■ **Given problem**: Rewrite all of the records below as a numbered list, omitting any blank lines.

■ **Item coordinate data**:
========================================

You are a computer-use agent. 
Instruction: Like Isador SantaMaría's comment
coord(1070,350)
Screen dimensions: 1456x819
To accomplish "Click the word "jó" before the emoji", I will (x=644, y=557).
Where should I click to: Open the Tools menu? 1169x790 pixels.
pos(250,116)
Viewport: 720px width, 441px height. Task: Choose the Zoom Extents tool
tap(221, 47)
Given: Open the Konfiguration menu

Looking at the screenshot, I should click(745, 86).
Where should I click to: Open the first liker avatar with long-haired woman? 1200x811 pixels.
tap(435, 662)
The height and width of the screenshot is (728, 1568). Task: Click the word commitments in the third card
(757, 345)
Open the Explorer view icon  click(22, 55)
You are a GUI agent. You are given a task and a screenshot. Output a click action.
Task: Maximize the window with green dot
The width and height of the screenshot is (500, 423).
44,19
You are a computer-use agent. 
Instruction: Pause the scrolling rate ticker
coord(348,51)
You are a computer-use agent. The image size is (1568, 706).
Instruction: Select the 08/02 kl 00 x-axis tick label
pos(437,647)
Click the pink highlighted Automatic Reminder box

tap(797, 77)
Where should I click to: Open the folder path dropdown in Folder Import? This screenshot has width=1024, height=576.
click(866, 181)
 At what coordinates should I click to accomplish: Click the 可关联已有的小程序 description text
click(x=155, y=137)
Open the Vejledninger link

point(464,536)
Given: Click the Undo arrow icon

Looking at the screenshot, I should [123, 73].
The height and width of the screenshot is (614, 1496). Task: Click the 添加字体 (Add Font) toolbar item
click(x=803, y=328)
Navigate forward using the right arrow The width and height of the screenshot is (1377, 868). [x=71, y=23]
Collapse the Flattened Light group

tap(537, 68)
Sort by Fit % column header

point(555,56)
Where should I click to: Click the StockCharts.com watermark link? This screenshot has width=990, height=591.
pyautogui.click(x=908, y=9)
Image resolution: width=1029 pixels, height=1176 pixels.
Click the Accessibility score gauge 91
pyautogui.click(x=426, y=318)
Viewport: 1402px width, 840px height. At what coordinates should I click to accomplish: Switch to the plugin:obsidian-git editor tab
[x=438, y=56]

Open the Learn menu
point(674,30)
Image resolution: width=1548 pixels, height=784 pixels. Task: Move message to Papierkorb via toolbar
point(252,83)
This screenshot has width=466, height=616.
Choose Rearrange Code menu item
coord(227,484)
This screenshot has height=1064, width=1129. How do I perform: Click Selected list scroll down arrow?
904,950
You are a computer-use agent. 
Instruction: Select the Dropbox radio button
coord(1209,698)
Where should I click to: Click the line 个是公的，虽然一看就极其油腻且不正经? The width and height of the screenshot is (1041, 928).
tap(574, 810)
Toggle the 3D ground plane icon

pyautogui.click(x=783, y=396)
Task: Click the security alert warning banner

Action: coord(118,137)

========================================

■ **Response to the task**:
1. You are a computer-use agent. 
2. Instruction: Like Isador SantaMaría's comment
3. coord(1070,350)
4. Screen dimensions: 1456x819
5. To accomplish "Click the word "jó" before the emoji", I will (x=644, y=557).
6. Where should I click to: Open the Tools menu? 1169x790 pixels.
7. pos(250,116)
8. Viewport: 720px width, 441px height. Task: Choose the Zoom Extents tool
9. tap(221, 47)
10. Given: Open the Konfiguration menu
11. Looking at the screenshot, I should click(745, 86).
12. Where should I click to: Open the first liker avatar with long-haired woman? 1200x811 pixels.
13. tap(435, 662)
14. The height and width of the screenshot is (728, 1568). Task: Click the word commitments in the third card
15. (757, 345)
16. Open the Explorer view icon  click(22, 55)
17. You are a GUI agent. You are given a task and a screenshot. Output a click action.
18. Task: Maximize the window with green dot
19. The width and height of the screenshot is (500, 423).
20. 44,19
21. You are a computer-use agent. 
22. Instruction: Pause the scrolling rate ticker
23. coord(348,51)
24. You are a computer-use agent. The image size is (1568, 706).
25. Instruction: Select the 08/02 kl 00 x-axis tick label
26. pos(437,647)
27. Click the pink highlighted Automatic Reminder box
28. tap(797, 77)
29. Where should I click to: Open the folder path dropdown in Folder Import? This screenshot has width=1024, height=576.
30. click(866, 181)
31.  At what coordinates should I click to accomplish: Click the 可关联已有的小程序 description text
32. click(x=155, y=137)
33. Open the Vejledninger link
34. point(464,536)
35. Given: Click the Undo arrow icon
36. Looking at the screenshot, I should [123, 73].
37. The height and width of the screenshot is (614, 1496). Task: Click the 添加字体 (Add Font) toolbar item
38. click(x=803, y=328)
39. Navigate forward using the right arrow The width and height of the screenshot is (1377, 868). [x=71, y=23]
40. Collapse the Flattened Light group
41. tap(537, 68)
42. Sort by Fit % column header
43. point(555,56)
44. Where should I click to: Click the StockCharts.com watermark link? This screenshot has width=990, height=591.
45. pyautogui.click(x=908, y=9)
46. Image resolution: width=1029 pixels, height=1176 pixels.
47. Click the Accessibility score gauge 91
48. pyautogui.click(x=426, y=318)
49. Viewport: 1402px width, 840px height. At what coordinates should I click to accomplish: Switch to the plugin:obsidian-git editor tab
50. [x=438, y=56]
51. Open the Learn menu
52. point(674,30)
53. Image resolution: width=1548 pixels, height=784 pixels. Task: Move message to Papierkorb via toolbar
54. point(252,83)
55. This screenshot has width=466, height=616.
56. Choose Rearrange Code menu item
57. coord(227,484)
58. This screenshot has height=1064, width=1129. How do I perform: Click Selected list scroll down arrow?
59. 904,950
60. You are a computer-use agent. 
61. Instruction: Select the Dropbox radio button
62. coord(1209,698)
63. Where should I click to: Click the line 个是公的，虽然一看就极其油腻且不正经? The width and height of the screenshot is (1041, 928).
64. tap(574, 810)
65. Toggle the 3D ground plane icon
66. pyautogui.click(x=783, y=396)
67. Task: Click the security alert warning banner
68. Action: coord(118,137)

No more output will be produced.